## WHAT IS REQUIRED
Reproduce the records exactly through the line with "Normandie (72, 727)".

====== DATA TO EXAMINE ======

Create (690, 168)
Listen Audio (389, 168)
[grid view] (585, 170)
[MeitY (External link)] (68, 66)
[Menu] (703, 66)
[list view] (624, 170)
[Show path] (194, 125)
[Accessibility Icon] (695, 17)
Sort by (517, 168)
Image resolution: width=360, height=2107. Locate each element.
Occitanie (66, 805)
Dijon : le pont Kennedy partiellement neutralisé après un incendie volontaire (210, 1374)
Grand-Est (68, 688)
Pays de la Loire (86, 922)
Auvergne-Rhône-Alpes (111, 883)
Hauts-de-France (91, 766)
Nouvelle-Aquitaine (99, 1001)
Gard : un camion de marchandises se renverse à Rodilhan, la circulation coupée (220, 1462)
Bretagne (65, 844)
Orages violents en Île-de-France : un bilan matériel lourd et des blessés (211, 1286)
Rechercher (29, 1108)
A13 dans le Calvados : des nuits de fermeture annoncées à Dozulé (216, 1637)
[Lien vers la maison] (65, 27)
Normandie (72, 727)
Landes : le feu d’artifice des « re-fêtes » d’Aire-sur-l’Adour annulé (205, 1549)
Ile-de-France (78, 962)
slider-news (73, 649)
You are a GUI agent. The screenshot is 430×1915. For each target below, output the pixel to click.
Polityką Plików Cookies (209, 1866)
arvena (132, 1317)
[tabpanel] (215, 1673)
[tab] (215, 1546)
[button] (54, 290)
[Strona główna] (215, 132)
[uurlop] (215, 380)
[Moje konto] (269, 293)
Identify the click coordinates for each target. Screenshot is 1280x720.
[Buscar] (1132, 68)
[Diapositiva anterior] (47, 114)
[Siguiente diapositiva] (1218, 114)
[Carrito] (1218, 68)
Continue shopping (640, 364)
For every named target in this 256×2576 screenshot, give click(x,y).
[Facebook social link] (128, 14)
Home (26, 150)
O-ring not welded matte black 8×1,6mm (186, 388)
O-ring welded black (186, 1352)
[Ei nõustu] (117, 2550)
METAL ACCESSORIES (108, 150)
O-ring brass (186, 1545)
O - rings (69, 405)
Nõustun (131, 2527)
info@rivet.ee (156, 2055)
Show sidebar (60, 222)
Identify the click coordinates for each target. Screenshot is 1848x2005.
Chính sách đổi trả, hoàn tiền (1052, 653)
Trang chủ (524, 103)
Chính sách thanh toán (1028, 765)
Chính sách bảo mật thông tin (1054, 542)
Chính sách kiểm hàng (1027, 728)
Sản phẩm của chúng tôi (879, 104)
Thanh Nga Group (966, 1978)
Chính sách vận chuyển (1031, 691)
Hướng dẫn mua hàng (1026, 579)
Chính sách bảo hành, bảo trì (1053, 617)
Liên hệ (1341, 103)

======

## RESULT OF THIS EXERCISE
Create (690, 168)
Listen Audio (389, 168)
[grid view] (585, 170)
[MeitY (External link)] (68, 66)
[Menu] (703, 66)
[list view] (624, 170)
[Show path] (194, 125)
[Accessibility Icon] (695, 17)
Sort by (517, 168)
Image resolution: width=360, height=2107. Locate each element.
Occitanie (66, 805)
Dijon : le pont Kennedy partiellement neutralisé après un incendie volontaire (210, 1374)
Grand-Est (68, 688)
Pays de la Loire (86, 922)
Auvergne-Rhône-Alpes (111, 883)
Hauts-de-France (91, 766)
Nouvelle-Aquitaine (99, 1001)
Gard : un camion de marchandises se renverse à Rodilhan, la circulation coupée (220, 1462)
Bretagne (65, 844)
Orages violents en Île-de-France : un bilan matériel lourd et des blessés (211, 1286)
Rechercher (29, 1108)
A13 dans le Calvados : des nuits de fermeture annoncées à Dozulé (216, 1637)
[Lien vers la maison] (65, 27)
Normandie (72, 727)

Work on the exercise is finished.